* _EXERCISE DESCRIPTION_
Please copy, exactly as they appear below, the lines from the one containing "Task: Click Кросс-маржа" through the one containing "Show info for the".
[INFORMATION]
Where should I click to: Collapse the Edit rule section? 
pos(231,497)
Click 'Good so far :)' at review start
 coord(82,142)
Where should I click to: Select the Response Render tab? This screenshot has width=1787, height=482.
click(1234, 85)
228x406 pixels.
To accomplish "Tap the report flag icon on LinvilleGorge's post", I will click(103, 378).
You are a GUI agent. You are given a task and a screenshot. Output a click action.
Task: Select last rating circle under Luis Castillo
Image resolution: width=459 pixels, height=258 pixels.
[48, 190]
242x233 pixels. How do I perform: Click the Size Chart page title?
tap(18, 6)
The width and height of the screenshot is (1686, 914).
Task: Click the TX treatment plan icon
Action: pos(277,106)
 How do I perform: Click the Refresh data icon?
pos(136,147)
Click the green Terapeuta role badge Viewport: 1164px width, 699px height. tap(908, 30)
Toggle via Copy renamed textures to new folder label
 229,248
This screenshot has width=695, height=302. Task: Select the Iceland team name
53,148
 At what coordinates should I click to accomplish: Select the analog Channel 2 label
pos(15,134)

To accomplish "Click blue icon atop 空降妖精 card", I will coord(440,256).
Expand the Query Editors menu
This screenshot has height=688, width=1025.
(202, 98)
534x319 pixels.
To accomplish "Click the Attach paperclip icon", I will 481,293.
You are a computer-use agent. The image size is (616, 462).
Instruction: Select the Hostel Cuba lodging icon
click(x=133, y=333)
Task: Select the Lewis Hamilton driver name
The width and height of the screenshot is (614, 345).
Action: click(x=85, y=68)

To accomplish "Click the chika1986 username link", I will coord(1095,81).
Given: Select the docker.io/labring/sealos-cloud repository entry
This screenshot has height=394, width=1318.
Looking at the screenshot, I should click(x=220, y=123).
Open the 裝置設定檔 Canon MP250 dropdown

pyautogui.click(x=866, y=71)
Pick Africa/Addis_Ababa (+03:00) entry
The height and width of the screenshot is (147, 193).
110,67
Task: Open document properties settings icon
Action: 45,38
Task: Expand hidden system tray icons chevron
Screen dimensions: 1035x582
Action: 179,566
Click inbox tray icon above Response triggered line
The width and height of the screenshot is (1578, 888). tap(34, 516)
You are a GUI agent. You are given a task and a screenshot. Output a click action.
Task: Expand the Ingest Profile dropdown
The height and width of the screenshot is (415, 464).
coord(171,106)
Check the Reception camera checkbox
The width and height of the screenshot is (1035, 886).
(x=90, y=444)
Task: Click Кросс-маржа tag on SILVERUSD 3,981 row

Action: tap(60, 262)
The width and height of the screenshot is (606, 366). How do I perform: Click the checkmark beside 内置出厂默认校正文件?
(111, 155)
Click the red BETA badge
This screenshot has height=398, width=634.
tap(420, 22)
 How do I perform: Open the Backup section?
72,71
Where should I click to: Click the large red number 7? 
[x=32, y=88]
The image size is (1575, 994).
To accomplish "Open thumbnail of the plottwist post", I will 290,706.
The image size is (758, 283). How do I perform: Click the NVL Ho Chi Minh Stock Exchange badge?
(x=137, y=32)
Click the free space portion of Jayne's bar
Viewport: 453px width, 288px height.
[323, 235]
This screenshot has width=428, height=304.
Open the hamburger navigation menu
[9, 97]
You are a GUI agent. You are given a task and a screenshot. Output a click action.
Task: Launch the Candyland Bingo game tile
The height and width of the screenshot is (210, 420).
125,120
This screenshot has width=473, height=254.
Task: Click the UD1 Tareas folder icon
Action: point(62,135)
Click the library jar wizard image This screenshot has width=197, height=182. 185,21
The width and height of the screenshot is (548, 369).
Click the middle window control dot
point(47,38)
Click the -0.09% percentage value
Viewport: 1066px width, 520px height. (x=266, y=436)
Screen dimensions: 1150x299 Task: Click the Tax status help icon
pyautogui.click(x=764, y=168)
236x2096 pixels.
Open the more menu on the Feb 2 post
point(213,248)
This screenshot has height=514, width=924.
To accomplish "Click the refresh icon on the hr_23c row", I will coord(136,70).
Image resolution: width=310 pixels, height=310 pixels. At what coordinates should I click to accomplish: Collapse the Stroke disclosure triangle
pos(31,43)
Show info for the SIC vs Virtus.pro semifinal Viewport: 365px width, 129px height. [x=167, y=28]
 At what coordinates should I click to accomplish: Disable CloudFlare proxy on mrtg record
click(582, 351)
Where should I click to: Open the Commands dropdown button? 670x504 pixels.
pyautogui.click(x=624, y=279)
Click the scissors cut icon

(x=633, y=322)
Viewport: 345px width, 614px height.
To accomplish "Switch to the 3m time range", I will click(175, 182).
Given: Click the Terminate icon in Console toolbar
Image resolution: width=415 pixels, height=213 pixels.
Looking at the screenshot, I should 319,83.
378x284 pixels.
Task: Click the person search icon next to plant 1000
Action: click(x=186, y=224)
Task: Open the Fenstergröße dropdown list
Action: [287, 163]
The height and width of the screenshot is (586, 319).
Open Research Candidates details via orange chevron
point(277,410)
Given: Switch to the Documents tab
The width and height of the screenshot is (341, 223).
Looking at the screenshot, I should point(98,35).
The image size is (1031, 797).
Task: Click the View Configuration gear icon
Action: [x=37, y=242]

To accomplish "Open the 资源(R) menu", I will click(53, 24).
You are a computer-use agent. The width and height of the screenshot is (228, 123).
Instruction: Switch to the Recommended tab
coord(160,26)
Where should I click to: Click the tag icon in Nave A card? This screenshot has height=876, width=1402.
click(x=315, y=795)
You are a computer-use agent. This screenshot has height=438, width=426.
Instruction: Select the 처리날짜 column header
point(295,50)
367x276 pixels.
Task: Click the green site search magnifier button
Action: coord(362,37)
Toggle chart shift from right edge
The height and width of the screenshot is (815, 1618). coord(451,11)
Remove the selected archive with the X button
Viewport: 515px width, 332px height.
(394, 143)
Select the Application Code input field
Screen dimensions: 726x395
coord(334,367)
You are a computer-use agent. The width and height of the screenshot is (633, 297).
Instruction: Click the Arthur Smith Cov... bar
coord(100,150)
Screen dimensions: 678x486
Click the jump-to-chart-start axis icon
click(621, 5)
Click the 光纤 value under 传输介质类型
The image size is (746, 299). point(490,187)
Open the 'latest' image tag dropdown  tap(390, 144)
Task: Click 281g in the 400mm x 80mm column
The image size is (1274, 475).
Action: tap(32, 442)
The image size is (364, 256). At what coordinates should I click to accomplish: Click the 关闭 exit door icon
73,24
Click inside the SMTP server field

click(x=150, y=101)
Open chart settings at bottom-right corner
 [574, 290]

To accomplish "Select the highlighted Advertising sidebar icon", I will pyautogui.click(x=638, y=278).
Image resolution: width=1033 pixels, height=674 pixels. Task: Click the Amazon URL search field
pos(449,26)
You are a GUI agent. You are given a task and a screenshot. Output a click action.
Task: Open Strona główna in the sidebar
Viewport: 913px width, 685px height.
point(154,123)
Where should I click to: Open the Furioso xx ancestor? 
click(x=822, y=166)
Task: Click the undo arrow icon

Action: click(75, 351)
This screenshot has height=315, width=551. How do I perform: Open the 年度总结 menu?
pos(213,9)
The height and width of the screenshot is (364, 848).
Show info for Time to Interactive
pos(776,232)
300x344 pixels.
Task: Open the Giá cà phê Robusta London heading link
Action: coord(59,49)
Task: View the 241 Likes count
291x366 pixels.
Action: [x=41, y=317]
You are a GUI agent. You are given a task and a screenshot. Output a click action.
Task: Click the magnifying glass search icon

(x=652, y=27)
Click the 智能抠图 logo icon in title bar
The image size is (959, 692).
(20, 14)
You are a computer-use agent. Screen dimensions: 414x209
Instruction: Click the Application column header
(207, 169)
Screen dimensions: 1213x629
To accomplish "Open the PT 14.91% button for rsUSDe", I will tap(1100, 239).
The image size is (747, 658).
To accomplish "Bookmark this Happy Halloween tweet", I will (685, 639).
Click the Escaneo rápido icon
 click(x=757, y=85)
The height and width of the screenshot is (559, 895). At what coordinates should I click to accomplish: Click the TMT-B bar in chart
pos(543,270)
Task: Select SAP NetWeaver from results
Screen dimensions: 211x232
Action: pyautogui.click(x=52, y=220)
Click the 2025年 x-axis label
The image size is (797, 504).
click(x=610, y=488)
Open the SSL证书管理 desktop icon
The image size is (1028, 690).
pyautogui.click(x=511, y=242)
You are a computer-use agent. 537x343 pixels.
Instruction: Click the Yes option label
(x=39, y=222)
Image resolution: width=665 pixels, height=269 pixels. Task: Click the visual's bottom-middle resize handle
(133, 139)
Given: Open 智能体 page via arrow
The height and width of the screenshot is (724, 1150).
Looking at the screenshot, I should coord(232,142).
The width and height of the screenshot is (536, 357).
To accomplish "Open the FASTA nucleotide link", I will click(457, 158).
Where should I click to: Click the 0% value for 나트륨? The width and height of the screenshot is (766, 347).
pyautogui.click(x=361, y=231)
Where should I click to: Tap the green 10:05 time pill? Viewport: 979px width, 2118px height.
[/INFORMATION]
* _ANSWER TO THIS PROBLEM_
Task: Click Кросс-маржа tag on SILVERUSD 3,981 row

Action: tap(60, 262)
The width and height of the screenshot is (606, 366). How do I perform: Click the checkmark beside 内置出厂默认校正文件?
(111, 155)
Click the red BETA badge
This screenshot has height=398, width=634.
tap(420, 22)
 How do I perform: Open the Backup section?
72,71
Where should I click to: Click the large red number 7? 
[x=32, y=88]
The image size is (1575, 994).
To accomplish "Open thumbnail of the plottwist post", I will 290,706.
The image size is (758, 283). How do I perform: Click the NVL Ho Chi Minh Stock Exchange badge?
(x=137, y=32)
Click the free space portion of Jayne's bar
Viewport: 453px width, 288px height.
[323, 235]
This screenshot has width=428, height=304.
Open the hamburger navigation menu
[9, 97]
You are a GUI agent. You are given a task and a screenshot. Output a click action.
Task: Launch the Candyland Bingo game tile
The height and width of the screenshot is (210, 420).
125,120
This screenshot has width=473, height=254.
Task: Click the UD1 Tareas folder icon
Action: point(62,135)
Click the library jar wizard image This screenshot has width=197, height=182. 185,21
The width and height of the screenshot is (548, 369).
Click the middle window control dot
point(47,38)
Click the -0.09% percentage value
Viewport: 1066px width, 520px height. (x=266, y=436)
Screen dimensions: 1150x299 Task: Click the Tax status help icon
pyautogui.click(x=764, y=168)
236x2096 pixels.
Open the more menu on the Feb 2 post
point(213,248)
This screenshot has height=514, width=924.
To accomplish "Click the refresh icon on the hr_23c row", I will coord(136,70).
Image resolution: width=310 pixels, height=310 pixels. At what coordinates should I click to accomplish: Collapse the Stroke disclosure triangle
pos(31,43)
Show info for the SIC vs Virtus.pro semifinal Viewport: 365px width, 129px height. [x=167, y=28]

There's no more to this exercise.